• RECORDS FOR PROCESSING:
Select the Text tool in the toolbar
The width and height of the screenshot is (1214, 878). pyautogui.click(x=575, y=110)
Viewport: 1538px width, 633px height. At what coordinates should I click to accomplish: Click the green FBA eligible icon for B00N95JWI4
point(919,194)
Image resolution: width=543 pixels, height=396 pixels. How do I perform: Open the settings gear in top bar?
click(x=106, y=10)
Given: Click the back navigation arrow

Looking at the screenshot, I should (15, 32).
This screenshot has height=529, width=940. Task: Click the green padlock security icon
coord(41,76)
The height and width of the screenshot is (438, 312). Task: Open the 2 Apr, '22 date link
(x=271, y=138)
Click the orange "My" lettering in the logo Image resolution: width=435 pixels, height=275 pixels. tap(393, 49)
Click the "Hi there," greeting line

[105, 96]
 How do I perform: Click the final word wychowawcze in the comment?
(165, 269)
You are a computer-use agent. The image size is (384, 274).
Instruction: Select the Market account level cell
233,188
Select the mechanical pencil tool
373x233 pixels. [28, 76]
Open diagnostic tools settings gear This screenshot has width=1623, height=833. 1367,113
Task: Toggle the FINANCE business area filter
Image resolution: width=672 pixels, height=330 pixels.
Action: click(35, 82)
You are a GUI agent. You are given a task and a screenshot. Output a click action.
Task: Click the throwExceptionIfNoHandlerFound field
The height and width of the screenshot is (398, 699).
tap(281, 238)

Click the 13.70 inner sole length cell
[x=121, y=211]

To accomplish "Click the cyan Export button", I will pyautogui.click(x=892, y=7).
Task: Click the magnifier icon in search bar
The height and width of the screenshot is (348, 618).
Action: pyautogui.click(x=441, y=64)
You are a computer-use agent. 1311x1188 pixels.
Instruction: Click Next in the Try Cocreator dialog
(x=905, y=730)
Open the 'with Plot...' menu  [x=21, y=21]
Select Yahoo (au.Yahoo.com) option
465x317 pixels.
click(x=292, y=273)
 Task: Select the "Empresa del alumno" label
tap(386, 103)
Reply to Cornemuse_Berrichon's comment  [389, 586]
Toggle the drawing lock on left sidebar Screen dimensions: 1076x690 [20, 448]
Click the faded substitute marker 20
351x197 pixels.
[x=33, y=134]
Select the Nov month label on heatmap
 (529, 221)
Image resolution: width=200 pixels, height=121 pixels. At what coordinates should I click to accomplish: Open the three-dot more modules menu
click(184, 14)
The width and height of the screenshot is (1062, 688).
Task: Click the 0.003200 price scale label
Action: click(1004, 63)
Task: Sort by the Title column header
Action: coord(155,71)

• WORK TASK: Your output should be the lines from the one with "You are a computer-use agent. 1311x1188" through the last line of the entries above, copied exactly and nothing more.

• EXERCISE RESPONSE:
You are a computer-use agent. 1311x1188 pixels.
Instruction: Click Next in the Try Cocreator dialog
(x=905, y=730)
Open the 'with Plot...' menu  [x=21, y=21]
Select Yahoo (au.Yahoo.com) option
465x317 pixels.
click(x=292, y=273)
 Task: Select the "Empresa del alumno" label
tap(386, 103)
Reply to Cornemuse_Berrichon's comment  [389, 586]
Toggle the drawing lock on left sidebar Screen dimensions: 1076x690 [20, 448]
Click the faded substitute marker 20
351x197 pixels.
[x=33, y=134]
Select the Nov month label on heatmap
 (529, 221)
Image resolution: width=200 pixels, height=121 pixels. At what coordinates should I click to accomplish: Open the three-dot more modules menu
click(184, 14)
The width and height of the screenshot is (1062, 688).
Task: Click the 0.003200 price scale label
Action: click(1004, 63)
Task: Sort by the Title column header
Action: coord(155,71)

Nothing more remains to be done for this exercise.